Mrs. Kuan-Ting Chi is a full-time research student at the law department of the Sheffield Institute of Biotechnological Law and Ethics, UK. She is now also a part-time research assistant for the EU project: Sustainable Introduction of GMOs into European Agriculture. Her research interest lies mainly on the liability and redress issues caused by the release of GMOs. This involves the ongoing debate of environmental liability and international regulatory mechanism. She is examining existing liability theories and practice, especially the socio-economic aspect of liability regimes. Prior to her study at Sheffield, Mrs. Chi worked as a consultant of high-tech policies and a commissioner of the Certification Authority Accreditation Committee for the Taiwanese government.

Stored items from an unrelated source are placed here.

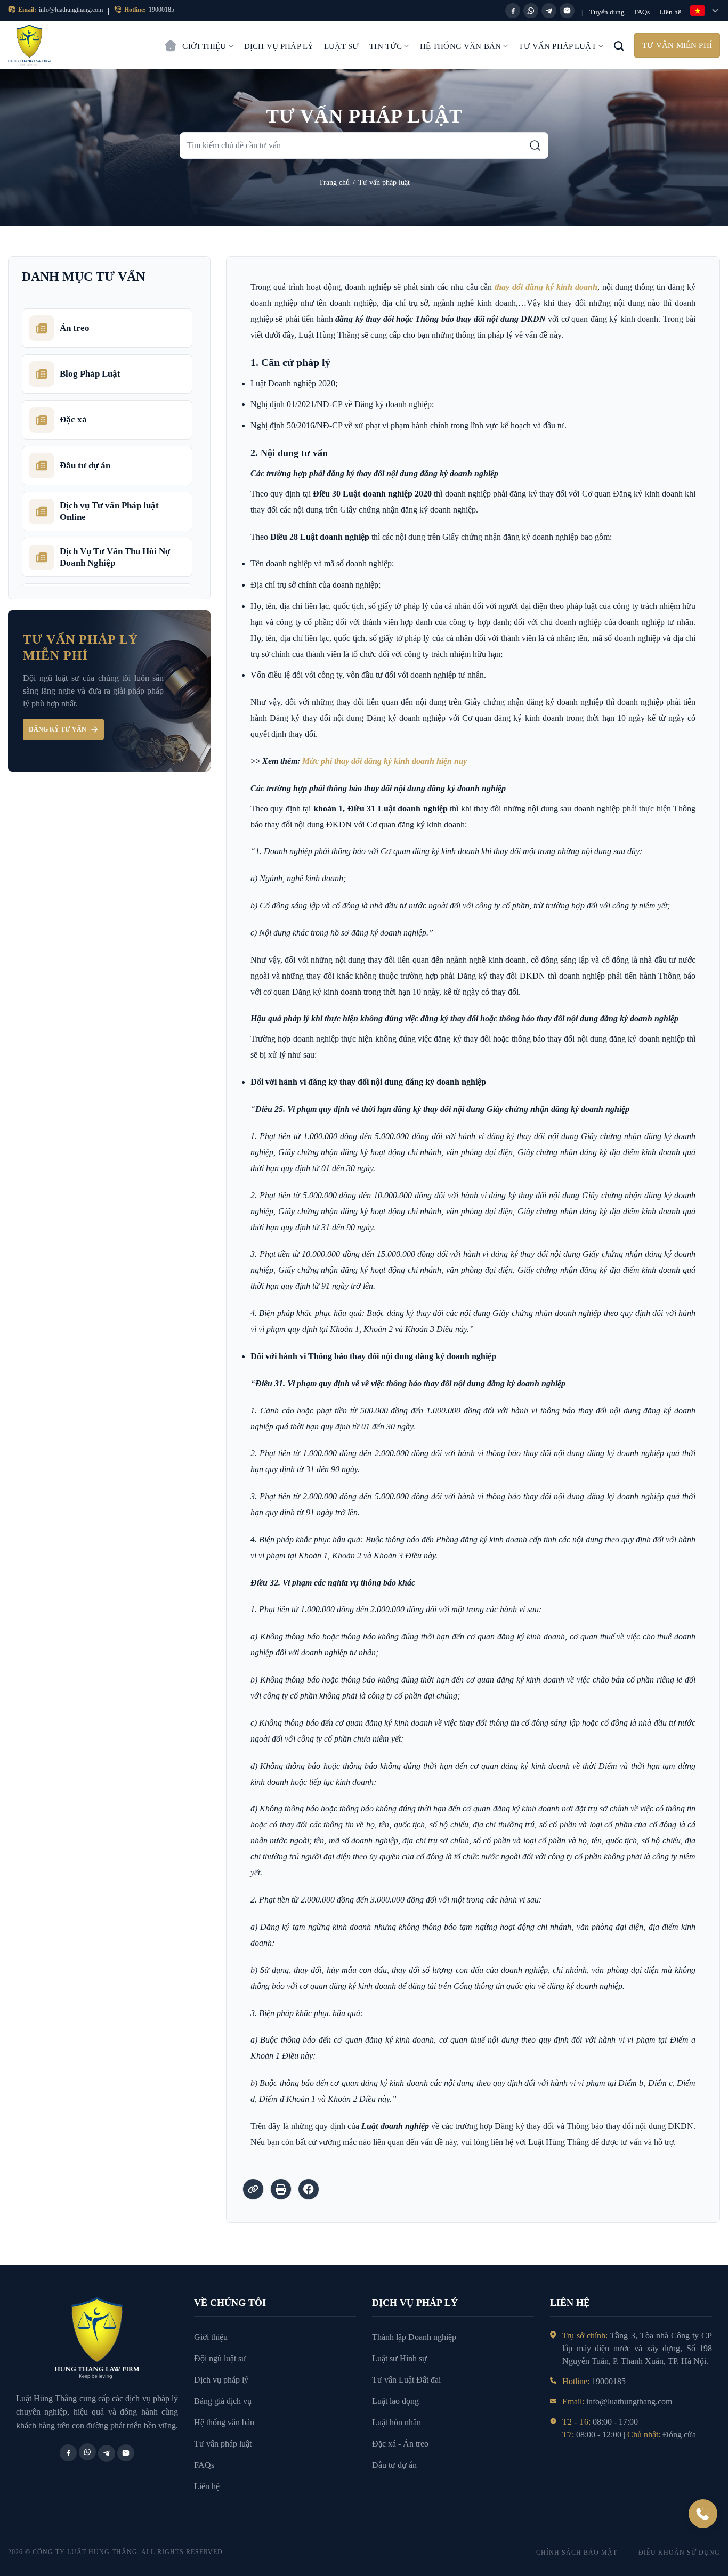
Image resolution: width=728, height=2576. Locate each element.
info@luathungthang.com (71, 9)
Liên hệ (670, 12)
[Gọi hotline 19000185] (703, 2513)
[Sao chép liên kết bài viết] (253, 2189)
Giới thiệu (204, 46)
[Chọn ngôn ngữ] (705, 10)
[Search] (619, 45)
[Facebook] (512, 10)
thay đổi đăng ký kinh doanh (546, 286)
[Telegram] (548, 10)
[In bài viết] (281, 2189)
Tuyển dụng (607, 12)
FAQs (642, 12)
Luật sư (341, 46)
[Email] (567, 10)
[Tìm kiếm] (535, 145)
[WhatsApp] (530, 10)
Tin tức (385, 46)
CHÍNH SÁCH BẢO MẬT (576, 2552)
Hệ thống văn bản (460, 46)
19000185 (161, 9)
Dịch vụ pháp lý (278, 46)
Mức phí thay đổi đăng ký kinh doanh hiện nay (384, 761)
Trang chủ (170, 40)
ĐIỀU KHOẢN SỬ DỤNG (679, 2552)
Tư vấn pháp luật (557, 46)
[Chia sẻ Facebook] (308, 2189)
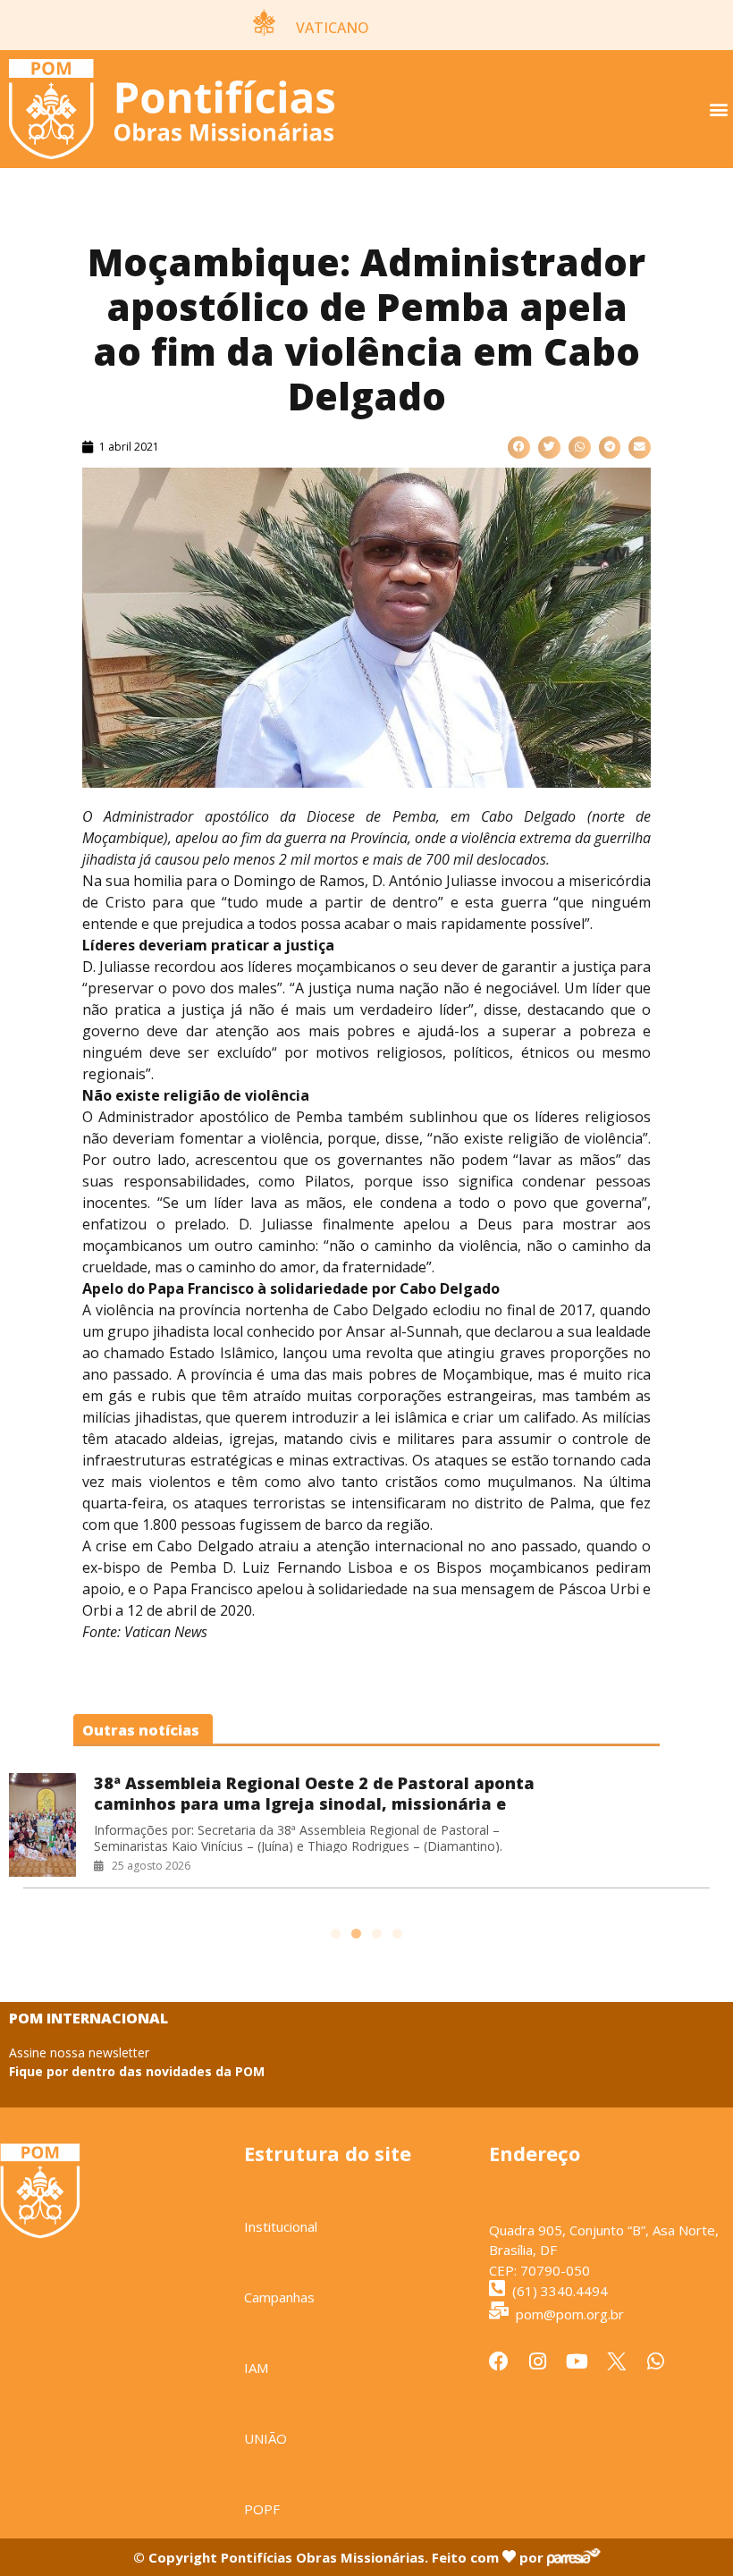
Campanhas (279, 2297)
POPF (262, 2509)
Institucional (280, 2226)
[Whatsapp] (656, 2361)
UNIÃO (265, 2438)
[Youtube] (577, 2361)
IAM (256, 2368)
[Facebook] (498, 2361)
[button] (718, 109)
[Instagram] (538, 2361)
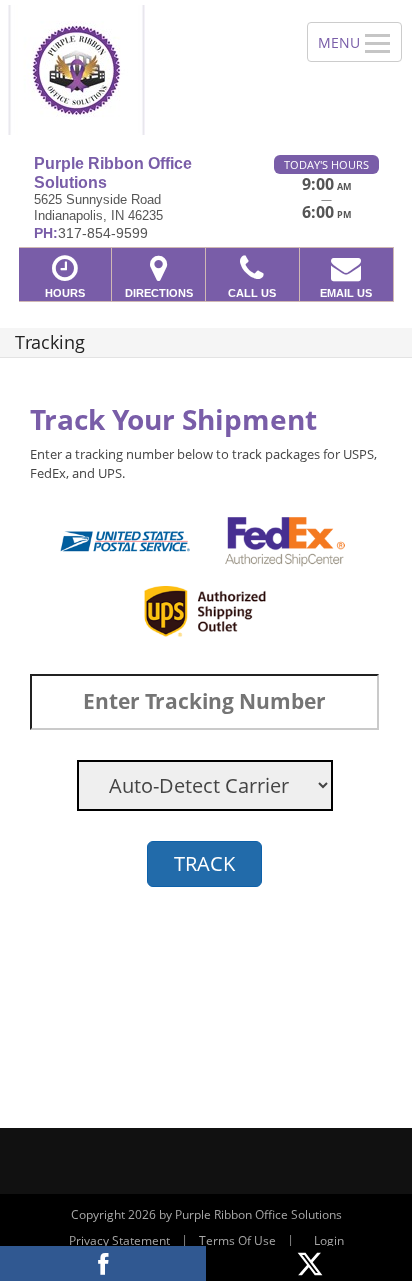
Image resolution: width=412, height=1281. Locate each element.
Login (329, 1240)
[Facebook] (103, 1263)
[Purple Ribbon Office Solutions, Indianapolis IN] (142, 70)
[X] (309, 1263)
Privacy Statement (119, 1240)
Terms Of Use (237, 1240)
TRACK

Scientific Evidence and Human Rights: the difficulty from scientific uncertainty Listen to talk here

One of the biggest challenges from emerging technology to the legal system is the increasing scientific uncertainty.  The lack of data and consensus regarding the risks of new technology often make the proof of causation very difficult.  This has led to serious gap in health and safety regulation and under-compensation for people whose health has been adversely affected. There have been numerous legal proposals to deal with risk and causation issues; however, there is no consensus, nor consistency.  The increasing complexity in both technology and relevant laws has made it very difficult for lay people to understand how much and in what ways human rights has been distorted through such procedural inefficiency.  In this paper, the author outlines current rules and proposals that deals with scientific uncertainty in law, and illustrate though cases how human rights have been distorted through these problematic procedures.